**WHAT THE TASK REQUIRES**
Copy each line below in which the string "profile" appears.
*** Opening of RECORDS PROVIDED ***
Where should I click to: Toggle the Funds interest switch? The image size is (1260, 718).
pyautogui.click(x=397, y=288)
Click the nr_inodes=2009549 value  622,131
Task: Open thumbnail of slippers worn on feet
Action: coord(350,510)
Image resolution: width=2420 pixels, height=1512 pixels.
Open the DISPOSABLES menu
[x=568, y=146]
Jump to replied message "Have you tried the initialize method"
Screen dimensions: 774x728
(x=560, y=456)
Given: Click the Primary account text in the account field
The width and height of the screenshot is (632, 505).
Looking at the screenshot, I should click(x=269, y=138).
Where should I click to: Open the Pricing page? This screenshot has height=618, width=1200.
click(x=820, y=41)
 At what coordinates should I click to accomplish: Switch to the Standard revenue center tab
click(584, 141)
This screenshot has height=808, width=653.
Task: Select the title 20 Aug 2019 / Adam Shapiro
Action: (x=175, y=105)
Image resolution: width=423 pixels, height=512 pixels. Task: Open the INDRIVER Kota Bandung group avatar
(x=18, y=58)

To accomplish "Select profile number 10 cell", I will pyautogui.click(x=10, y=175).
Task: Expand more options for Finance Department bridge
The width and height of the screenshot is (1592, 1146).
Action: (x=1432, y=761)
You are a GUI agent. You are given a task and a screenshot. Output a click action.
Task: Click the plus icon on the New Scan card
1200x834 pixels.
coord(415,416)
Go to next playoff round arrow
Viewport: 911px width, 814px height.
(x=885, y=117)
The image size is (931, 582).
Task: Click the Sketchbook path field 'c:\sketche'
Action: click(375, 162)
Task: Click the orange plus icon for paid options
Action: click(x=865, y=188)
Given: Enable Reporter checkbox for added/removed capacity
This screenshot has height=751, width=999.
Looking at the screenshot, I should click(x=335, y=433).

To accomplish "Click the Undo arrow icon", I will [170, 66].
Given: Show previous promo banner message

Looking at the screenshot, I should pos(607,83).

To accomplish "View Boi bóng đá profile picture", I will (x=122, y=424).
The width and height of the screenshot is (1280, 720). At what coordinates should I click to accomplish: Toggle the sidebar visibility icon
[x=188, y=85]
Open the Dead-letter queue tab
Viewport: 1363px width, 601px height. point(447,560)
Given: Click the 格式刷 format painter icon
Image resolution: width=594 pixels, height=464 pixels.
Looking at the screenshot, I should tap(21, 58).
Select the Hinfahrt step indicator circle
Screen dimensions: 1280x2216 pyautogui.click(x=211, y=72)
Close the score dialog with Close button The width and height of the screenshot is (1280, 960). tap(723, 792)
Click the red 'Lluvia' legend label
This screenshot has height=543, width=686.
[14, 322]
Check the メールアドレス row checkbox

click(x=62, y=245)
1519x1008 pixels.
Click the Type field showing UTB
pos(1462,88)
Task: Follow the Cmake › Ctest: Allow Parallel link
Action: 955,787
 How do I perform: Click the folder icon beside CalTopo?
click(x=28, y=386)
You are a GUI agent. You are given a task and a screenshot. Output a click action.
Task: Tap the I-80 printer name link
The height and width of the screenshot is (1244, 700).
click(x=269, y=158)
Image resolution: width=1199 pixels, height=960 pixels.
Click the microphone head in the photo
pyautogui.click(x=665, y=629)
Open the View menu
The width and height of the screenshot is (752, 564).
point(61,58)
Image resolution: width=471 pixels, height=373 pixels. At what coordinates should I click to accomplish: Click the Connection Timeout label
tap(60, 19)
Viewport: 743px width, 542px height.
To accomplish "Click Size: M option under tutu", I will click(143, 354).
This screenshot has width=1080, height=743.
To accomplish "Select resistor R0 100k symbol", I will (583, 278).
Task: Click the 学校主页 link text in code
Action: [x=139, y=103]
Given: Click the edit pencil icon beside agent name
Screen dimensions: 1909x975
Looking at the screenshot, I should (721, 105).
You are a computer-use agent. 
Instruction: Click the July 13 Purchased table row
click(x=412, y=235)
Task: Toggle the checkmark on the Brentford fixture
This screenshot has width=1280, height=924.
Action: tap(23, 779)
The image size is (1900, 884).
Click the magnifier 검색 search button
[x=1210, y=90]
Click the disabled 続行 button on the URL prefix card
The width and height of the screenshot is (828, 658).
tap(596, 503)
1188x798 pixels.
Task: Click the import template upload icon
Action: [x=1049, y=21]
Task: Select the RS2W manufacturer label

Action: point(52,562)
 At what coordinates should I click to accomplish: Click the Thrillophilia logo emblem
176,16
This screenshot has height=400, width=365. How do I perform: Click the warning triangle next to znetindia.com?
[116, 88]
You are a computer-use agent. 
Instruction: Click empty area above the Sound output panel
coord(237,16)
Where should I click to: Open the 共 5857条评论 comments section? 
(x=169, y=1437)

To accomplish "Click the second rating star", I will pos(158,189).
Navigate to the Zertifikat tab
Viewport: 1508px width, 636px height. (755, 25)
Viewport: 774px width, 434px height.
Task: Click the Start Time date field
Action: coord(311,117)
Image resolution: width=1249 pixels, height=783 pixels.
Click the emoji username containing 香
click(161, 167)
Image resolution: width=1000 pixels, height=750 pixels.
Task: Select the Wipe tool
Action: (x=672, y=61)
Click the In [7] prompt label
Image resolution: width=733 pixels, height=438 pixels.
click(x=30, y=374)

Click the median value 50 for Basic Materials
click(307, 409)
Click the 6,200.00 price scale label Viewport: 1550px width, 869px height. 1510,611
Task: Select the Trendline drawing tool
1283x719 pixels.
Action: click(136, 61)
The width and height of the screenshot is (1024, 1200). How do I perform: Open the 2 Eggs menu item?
*** Close of RECORDS PROVIDED ***
**WRITTEN ANSWER**
To accomplish "Select profile number 10 cell", I will pyautogui.click(x=10, y=175).
To accomplish "View Boi bóng đá profile picture", I will (x=122, y=424).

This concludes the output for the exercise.